Con frecuencia se analiza la pintura de Hopper buscando intenciones psicológicas: el tratamiento del paisaje como si fuese un decorado es visto como imagen de la naturaleza perdida, incluso de la América pasada. "Mi deseo era pintar la luz del sol sobre una pared" es el cierre que le pone el pintor a las especulaciones sobre las intenciones de una pintura. La realidad es más sencilla: Hopper pinta su visión del mundo, de un entorno que observa y conoce, y a medida que se siente fuerte se atreve a hacer más visible lo que al principio solo esbozaba. Dos ejemplos clave: el sentido del espacio y el erotismo. Hopper define el espacio de un modo preciso: delimita las formas por la incidencia de la luz sobre la arquitectura; juega con los cambios de color y con una percepción de la luz inicialmente impresionista hasta adquirir densidad y hacerse más viva; acentúa tonos y rebaja colores; se sirve de perspectivas en fuga, de composiciones muy cuidadas, estables. Justifica visualmente lo que vemos pero, de inmediato, nos oculta parte de la escena y hace dialogar realidad con misterio. Lo hace al tiempo que introduce cierta confusión entre exterior y interior, abriendo éste mediante un gran ventanal, una puerta abierta, un cristal como frágil límite visual. Ese modo de plantear el cuadro, junto a su apoyo en la perspectiva, termina convirtiendo al espectador en visitante privilegiado y curioso, en voyeur, en partícipe de la escena: no está cerca pero la observa desde dentro y tiene ante sí las formas de mirar de los personajes. Solo le queda completar lo visto, ponerle movimiento y diálogos.

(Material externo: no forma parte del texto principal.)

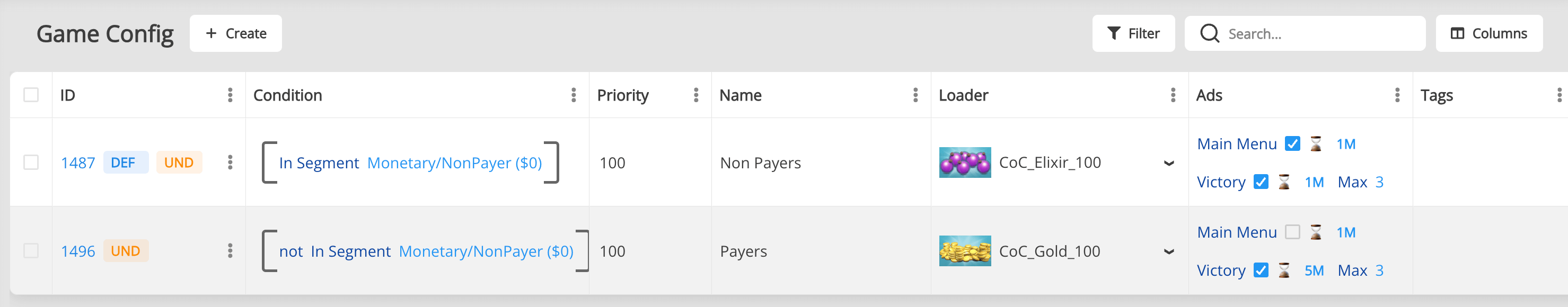
Task: Open the Priority column options menu
Action: pos(695,95)
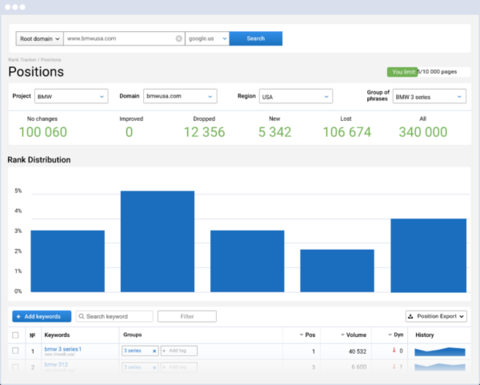Open the history sparkline for bmw 3 series
The image size is (480, 385).
point(440,351)
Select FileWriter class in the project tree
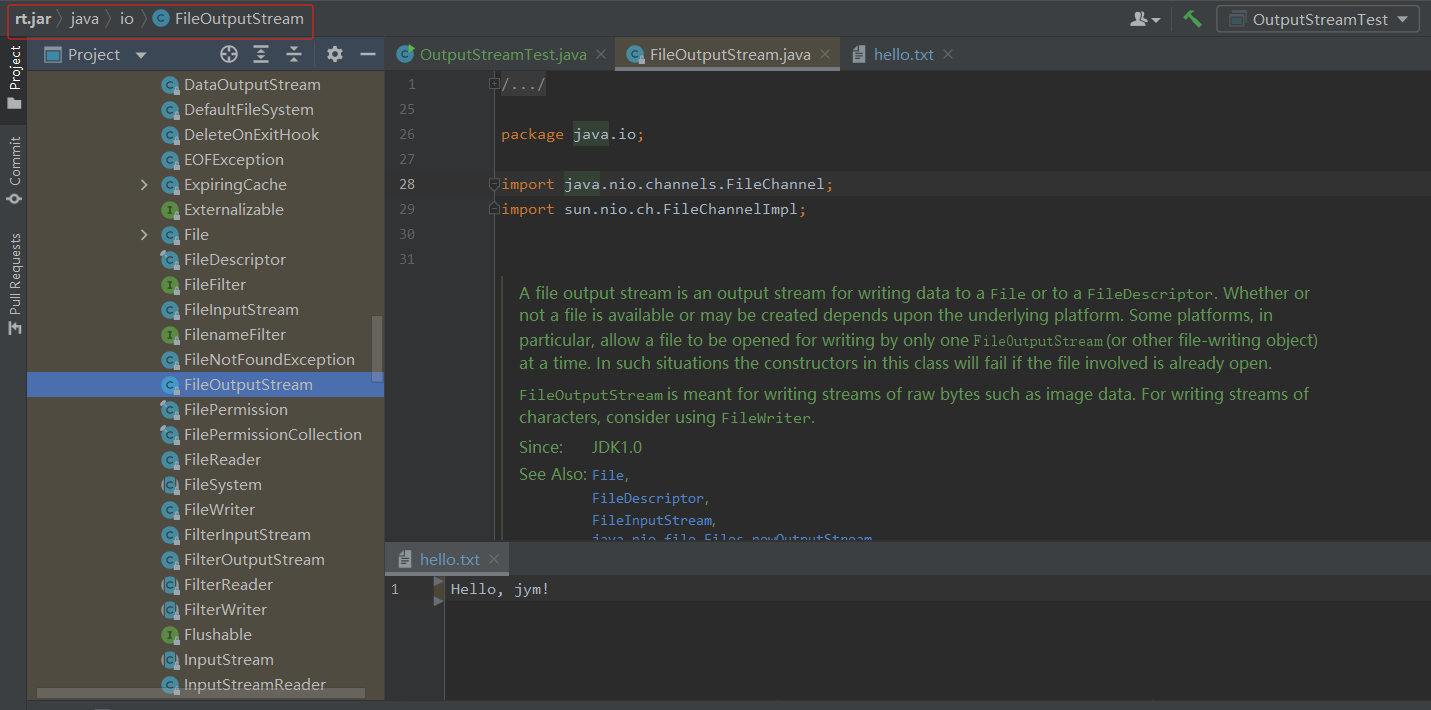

En el interior todo es posible

En los cuadros de Hopper existe un erotismo tenso, que quiere aflorar, en la manera como se observan y a veces retan los personajes. Parece final en Hotel junto al ferrocarril (1952), en el que una mujer lee ajena al interés con que la mirada de su acompañante se fija en los raíles del tren. El interior de la habitación es duro, el exterior aparece como un escenario abocado a la acción. Josephine, la mujer de Hopper, que tomaba notas sobre sus cuadros, sugiere que a la mujer "más le valdría vigilar a su marido y a las vías del tren"… En los estudios previos y el cuadro Oficina de noche, el relato es lo explícito que se permite alguien tan reservado como Hopper: en el primer boceto, el aspecto de la oficina es más conservador y el hombre, en apariencia mayor, observa a la mujer, que se sabe observada; en el segundo, el hombre, parece centrado en su trabajo y la mujer le mira; en el cuadro, el tratamiento del cuerpo de la mujer es más sensual, resaltado por la luz que entra desde un ventanal que no vemos, abriendo el espacio, y aparecen papeles sobre el sillón y en el suelo… En cuadros tardíos, el erotismo está en primer término, casi siempre con una mujer avanzando frente a la luz.



Hopper es un pintor de disfrute tardío, pero son muchos los artistas que declaran su devoción. Entre los españoles, los más fieles son, sin duda, Ángel Mateo Charris y Gonzalo Sicre, que viajaron buscando sus escenarios, viaje que recrearon en una exposición y un libro admirables, Cape Cod Cabo de Palos. Hopper está muy presente en los cuadros pintados en Vermont por Félix de la Concha, o en pinturas de uno de nuestros pintores más secretos, Alfredo Alcaín. Lejos de España, es David Claerbout el artista que, desde otras técnicas e intereses, mejor ha entendido el legado de Hopper.